恩を仇で返す
- 意味
- 受けた恩に対して感謝するどころか、かえって害を加えること。
用例
助けてもらったり世話になった相手に対し、裏切ったり害を加えたりするような場面で使われます。人間関係の裏切りや、信頼を損なう行動を批判する際に用いられます。
- 苦しいときに支えてくれた人を裏切るなんて、恩を仇で返すにもほどがある。
- 手塩にかけて育てた弟子に会社を乗っ取られたなんて、まさに恩を仇で返す仕打ちだ。
- 恩人の財産を奪うような真似をして、恩を仇で返すようなことが許されるはずがない。
いずれの例文も、信頼関係が崩れたときの怒りや悲しみ、あるいは道義的な非難を表現しています。非常に感情を揺さぶる場面で使われるため、慎重な場面選びが求められますが、その分、強い印象を与える言い回しでもあります。
注意点
この表現は、相手の行動を厳しく非難するときに使われるため、感情的な語調になりがちです。公的な文章や、相手との関係がまだ不安定な場では、用い方に注意が必要です。特に、事実関係がはっきりしないまま使うと、名誉を傷つけたりトラブルの原因になることもあります。
また、恩義や感謝の程度は人によって異なるため、「恩を仇で返す」と感じる側と、そうでない側とで認識にズレが生じることがあります。一方的な判断で断定的に使うと、過度な非難ととられかねません。言葉の強さに見合った根拠と状況判断が重要です。
背景
「恩を仇で返す」という言葉は、中国の古典文学や日本の説話・仏教説教など、東アジア圏の道徳思想の中で長く用いられてきた表現です。「恩」とは、助けてもらったり利益を受けたりしたことに対して生じる感謝の念を指し、それを「仇(敵意や害)」で返すというのは、最も道徳に反した行為とされてきました。
古代中国では、「以徳報怨(徳をもって怨みに報いる)」という儒教的理想がある一方で、「恩を仇で返す」者は人倫に反するとして、社会的に強く糾弾されました。日本でも、『今昔物語集』や『平家物語』などの中に、恩を仇で返した者が最終的に報いを受けるという因果応報の話が多数見られます。
この言葉は、人間社会における信頼関係や道徳意識の基礎を示すものとして定着しており、「感謝すべき相手にこそ誠意を尽くすべきである」という教訓を伝える重要な表現です。とくに、裏切りや恩知らずな振る舞いが道義的な問題として扱われる文化圏では、強い非難の言葉として現代でもよく使われます。
類義
対義
まとめ
「恩を仇で返す」は、助けてくれた相手や恩人に対し、感謝するどころか害を与えるような行動をとることを、最も非道な行いとして表す言葉です。人間関係の根底にある信頼や義理を裏切る行為に対して、厳しい非難を込めて使われます。
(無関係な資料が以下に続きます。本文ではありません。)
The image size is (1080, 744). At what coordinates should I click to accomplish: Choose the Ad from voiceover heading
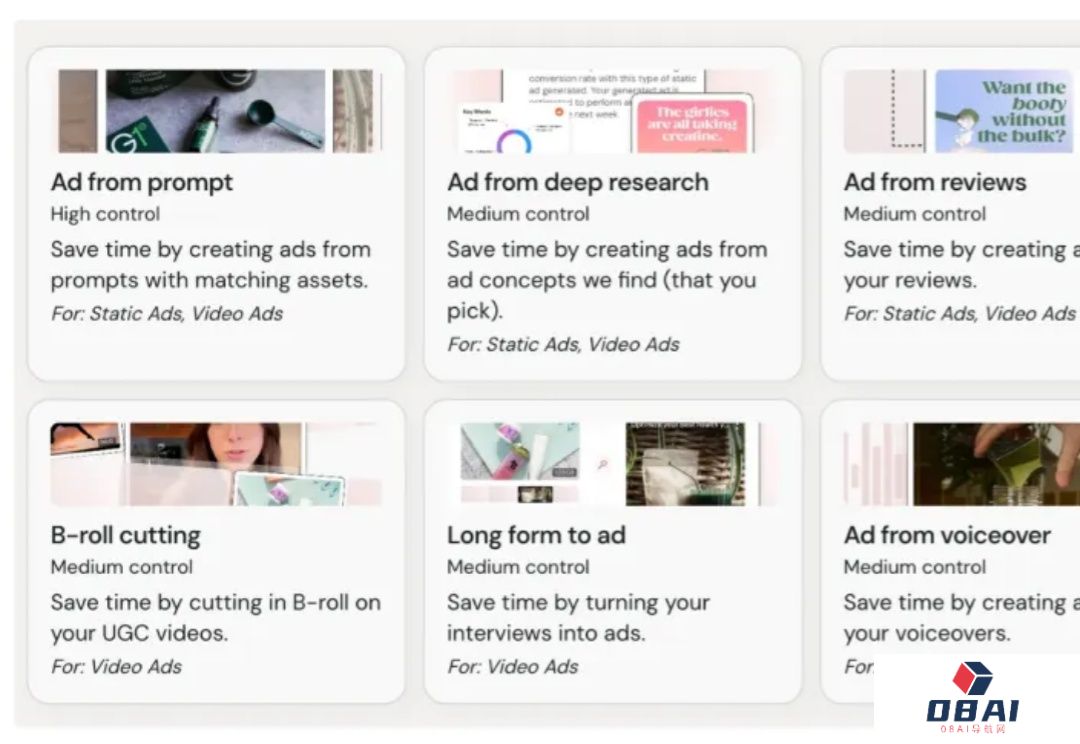tap(948, 535)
この表現は、古くから東アジアの道徳思想に根ざしており、信義や恩義を重んじる文化の中で、とりわけ強いインパクトを持つ言葉として機能してきました。裏切りや恩知らずの行動に対して、多くの人が反発や怒りを覚えるのは、こうした文化的背景が深く関係しています。
一方で、使い方には注意が必要です。強い語調で相手を断罪する性質があるため、客観的な事実確認や場の空気を踏まえたうえで用いることが大切です。誤用すれば人間関係の亀裂を招きかねません。
とはいえ、この言葉は信頼の大切さを象徴するものでもあります。人から受けた恩を忘れず、誠実に生きることの尊さを思い出させてくれる、道徳的な警句としての価値を今も失っていません。恩を受けたならば、それに報いようとする姿勢こそ、人間関係を築くうえで最も基本的で美しい態度であるといえるでしょう。